For begginers with mfc, the best is an MFC app, and name it, then put dialog based, then click next through the wizard then finish.
A console app is your normal C++ dos app.
A win32 app is kind of like aa dos app cept for in a win32 environment with resources.
I can send you a book on Visual C++ if you want, though not everything is perfect in it. Do you want it? (its an ebook, btw)
 
Ok, what I am trying to do is this:
I wanted to write an MFC program and really quickly figured out that instead of printing logs messages out to std-err or std-out, it would be better to have a logging-library to display the messages in some window within my app. I also wanted to have different loggers with log-level based filters. I know there is a c++ version of the jakarta logging library but I could not get it to work.
So I decided to do my own, since it would also be a good way to get back into c++ without having to fight with MFC too much.

So what I thought I would do is just write the library with a simple logview that prints to stdout for now. I figured once that works, I can just subclass a different logView that uses a MFC window instead.
Since I want to use this library probably in all my programs, I wanted to make it a real library. I figured making it a static lib would be easier to use than a dll.

Since I have no clue on how to do this in VC++ and all my ideas obviously failed, I think it would be easier to just ask "How do I approach this?" rather than spending hours trying to remember and write down all the different things I tried. It would probably just be confusing...

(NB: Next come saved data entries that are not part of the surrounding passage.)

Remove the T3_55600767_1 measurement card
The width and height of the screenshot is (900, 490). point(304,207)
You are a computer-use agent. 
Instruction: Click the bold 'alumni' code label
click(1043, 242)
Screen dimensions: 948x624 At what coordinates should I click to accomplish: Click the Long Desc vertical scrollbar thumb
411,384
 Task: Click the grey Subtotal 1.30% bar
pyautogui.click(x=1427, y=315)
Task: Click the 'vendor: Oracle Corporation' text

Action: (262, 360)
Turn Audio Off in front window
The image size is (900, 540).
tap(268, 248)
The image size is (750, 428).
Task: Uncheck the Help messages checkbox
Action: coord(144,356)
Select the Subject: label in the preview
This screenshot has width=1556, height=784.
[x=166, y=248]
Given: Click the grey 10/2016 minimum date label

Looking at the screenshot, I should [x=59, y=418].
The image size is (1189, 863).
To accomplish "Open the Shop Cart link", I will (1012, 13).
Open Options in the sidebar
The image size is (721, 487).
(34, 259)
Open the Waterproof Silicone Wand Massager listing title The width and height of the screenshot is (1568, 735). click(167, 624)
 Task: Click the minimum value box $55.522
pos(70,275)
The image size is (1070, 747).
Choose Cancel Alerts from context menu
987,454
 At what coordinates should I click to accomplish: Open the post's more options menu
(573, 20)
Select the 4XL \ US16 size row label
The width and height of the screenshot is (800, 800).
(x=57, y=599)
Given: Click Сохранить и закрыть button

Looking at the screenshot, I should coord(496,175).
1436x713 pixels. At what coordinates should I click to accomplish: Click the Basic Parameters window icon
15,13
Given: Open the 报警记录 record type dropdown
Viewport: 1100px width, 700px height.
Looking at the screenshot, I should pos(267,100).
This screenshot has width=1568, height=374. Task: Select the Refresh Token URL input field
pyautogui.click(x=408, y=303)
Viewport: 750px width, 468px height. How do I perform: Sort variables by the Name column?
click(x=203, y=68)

So if you could give me a hint on how to start this, that would be great. Maybe somebody has a pointer to a sample or something.
My problem is not the c++ code, it's just how to package it in the right kind of VC++ project, and then start another VC++ project being my MFC app and call the library there.
I thought I had done it right but ended up with all kinds of library problems in the linker....

Thanks,

MARK
 
Oh daniel - the book would be cool... is it free?
thanks, mark
 
choose MFCAPPWizard(exe) (since you said you wanted to make an SDI) from the projects list.. and somewhere in the menus that come up you will see an option for SDI.. the default is MDI so you will ahve to change that.. other than that i suggest you leave all the other defaults unless you see something that you would like to change!